### Testo
Quando suona una sirena, non lo puoi sapere Leo che ogni mamma si nasconde nelle sue paure, si finge tranquilla alla vita che succede e telefona per vedere se la vita nei suoi diciassette anni dall’altra parte risponde.
Le sirene hanno suonato sabato sera ed ho – come molte mamme digitato un numero – e accertata serenità, ho continuato a vivere. Non a dormire. A vivere un tempo che anche quel sabato sarebbe dovuto passare – e nell’irrequietezza dell’attesa  per me è arrivata l’alba.
Detto fra noi, Leo non ero tranquilla perché anch’io come voi ho avuto diciassette anni ed ho giocato la vita in tutte le sue forme, senza sapere che a volte si disegna così un cerchio che si espande e diventa forma d’eterno.
Nelle forme d’amore mettiamoci pure l’ansia e mettiamoci tutte le paure del mondo che quando i figli crescono, – mi dicevano quand’eravate piccoli – aumentano le preoccupazioni. Ora te lo posso dire, Leo: è proprio così. Si inizia a dormire solo quando vi fate rientro.
E pensa Leo,  ho visto tua mamma proprio un paio di sere prima, di corsa fra gli scaffali del supermercato del paese (sì paese. Mi piace la parola paese. Mi riporta all’odore di me bambina, del tempo delle fragole, quando la comunità era una famiglia curiosa ma accogliente, quand’anche il figlio ribelle era figlio della comunità, tutta indistintamente). Come spesso succedeva, ci siamo fermate per due parole sui vostri quasi diciott’ anni e  come sempre le brillavano gli occhi e rinnovava i timori che si hanno tutte noi tutte mamme, di giovanotti, non ancora uomini, non più adolescenti.
Ricordi Leo le feste che ti preparava per i compleanni? E i panini farciti che ti mangiavi di nascosto, perché vita era anche quello. E ti ricordi le lunghe corse nel cortile della scuola o nei prati quando ci vedevamo tutti insieme, te, i tuoi genitori e noi, coi nostri figli ch’erano la tua classe, che sono oggi, diversi fra loro, i ragazzi che ancora si chiedono perché sia successo tutto questo.
In te, ognuno di loro in questi giorni sta realizzando che vita è anche altro. E’ dolore, incredulità, tristezza, rabbia e sconforto. Asciugale te queste lacrime troppo grandi. Sembrano il fiume Sieve che si fa grosso e non sa ancora cosa accadrà dopo la prima curva dietro lo sguardo.
Di quella stagione felice della vostra crescita c’è ancora un cordone che ci lega a te ch’è stata la scuola della tolleranza. La diversità ci ha unito e resi capaci dei nostri più bei ricordi.

### Voci estratte

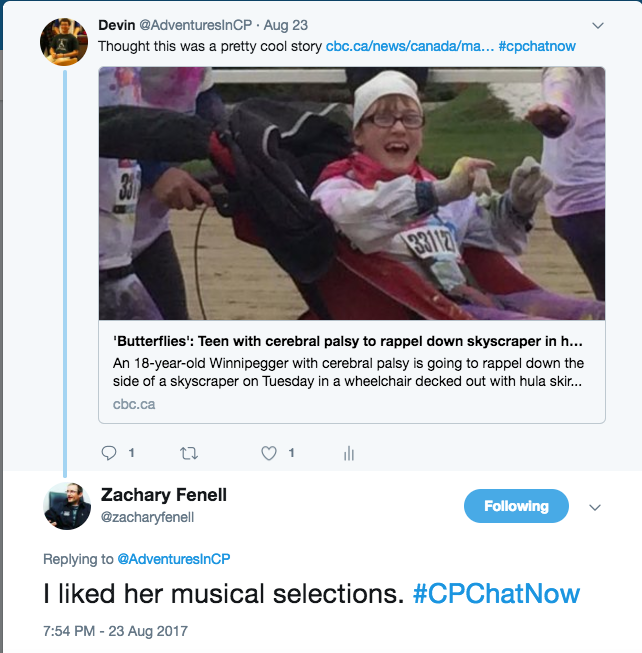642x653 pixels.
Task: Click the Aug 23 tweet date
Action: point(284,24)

--

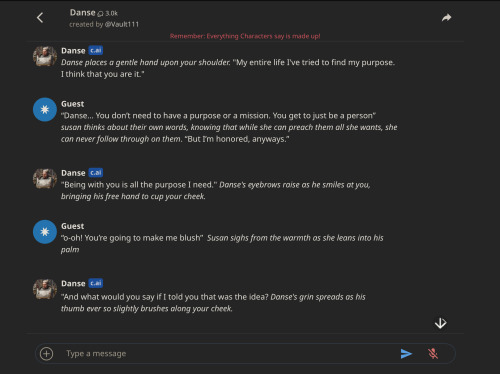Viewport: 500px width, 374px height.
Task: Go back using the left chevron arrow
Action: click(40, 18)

### Istruzioni
Trascrivi senza alcuna modifica il passo della lettera a Leo che va da "Quando suona una" a "diventa forma d’eterno.".

### Soluzione esercizio
Quando suona una sirena, non lo puoi sapere Leo che ogni mamma si nasconde nelle sue paure, si finge tranquilla alla vita che succede e telefona per vedere se la vita nei suoi diciassette anni dall’altra parte risponde.
Le sirene hanno suonato sabato sera ed ho – come molte mamme digitato un numero – e accertata serenità, ho continuato a vivere. Non a dormire. A vivere un tempo che anche quel sabato sarebbe dovuto passare – e nell’irrequietezza dell’attesa  per me è arrivata l’alba.
Detto fra noi, Leo non ero tranquilla perché anch’io come voi ho avuto diciassette anni ed ho giocato la vita in tutte le sue forme, senza sapere che a volte si disegna così un cerchio che si espande e diventa forma d’eterno.